Przypomniał też, że "nadzieja, którą niesiemy, to właśnie nadzieja, że Chrystus przynosi nam zbawienie". - Chrystus nas podnosi. Chrystus staje się naszym przyjacielem. Na tym rzeczywiście możemy budować i to jest prawdziwa nadzieja. On będzie tym, który nas podnosi i daje nam to, co niezasłużone. Daje nam dużo więcej niż oczekujemy, dużo więcej niż się spodziewamy i na tym rzeczywiście można budować. Czekamy na Niego. Czekamy, żeby rzeczywiście przyszedł ze swoim uzdrowieniem, umocnieniem. Żeby obdarzył nas darem jedności. Skoro jesteśmy dziećmi Bożymi, uzdrowi również Ciebie. Niech ta nadzieja, która bierze się stąd, że Chrystus umiłował nas do końca, że jest Bogiem, który daje nam zbawienie, niech nam towarzyszy, niech nas umacnia. A my tą nadzieją dzielmy się z innymi - zakończył bp Piotr.
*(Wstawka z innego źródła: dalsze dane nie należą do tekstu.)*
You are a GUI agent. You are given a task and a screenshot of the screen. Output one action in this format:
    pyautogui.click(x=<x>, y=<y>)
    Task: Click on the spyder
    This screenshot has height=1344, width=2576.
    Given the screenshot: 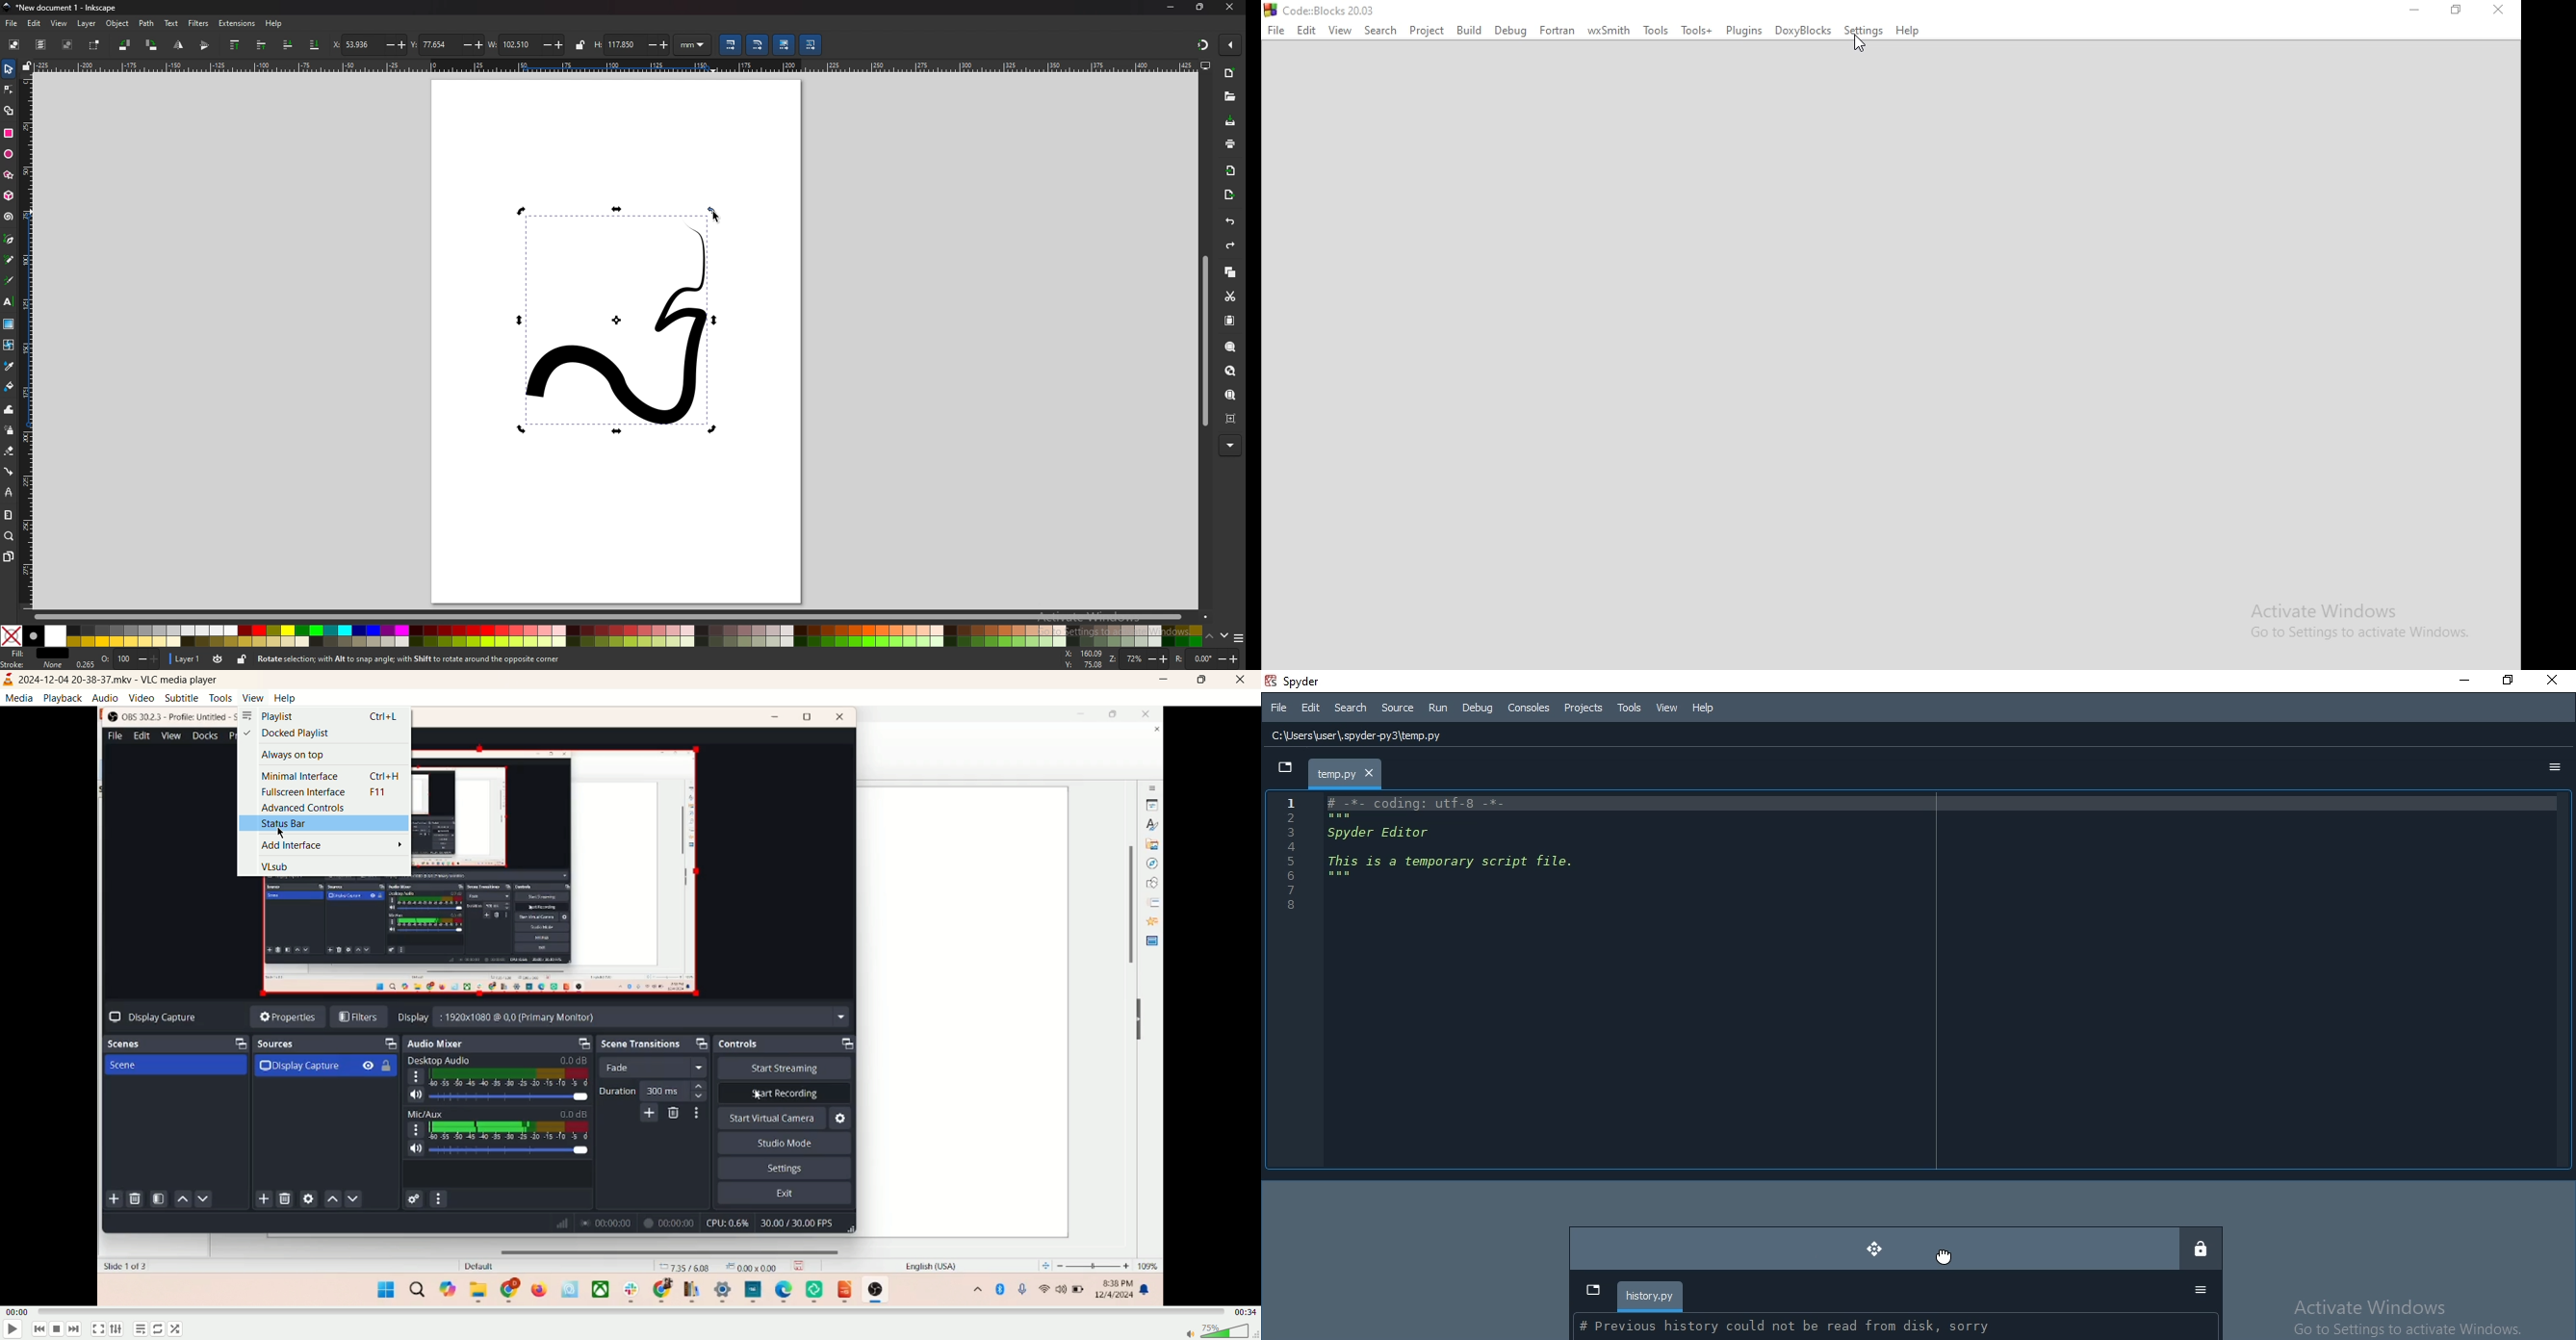 What is the action you would take?
    pyautogui.click(x=1300, y=682)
Na zakończenie nabożeństwa w kaplicy Emanuela ks. prezbiter S. Niedźwiedziński podziękował za wspólną modlitwę. Zgromadzonych pobłogosławił bp Przyborek.
W środę 24 stycznia zakończenie Tygodnia Modlitw o Jedność Chrześcijan w sopockim Kościele Zbawiciela, gdzie gromadzi się wspólnota wiernych Kościoła ewangelicko-augsburskiego (ul. Parkowa 5). Liturgia rozpocznie się o godz. 18.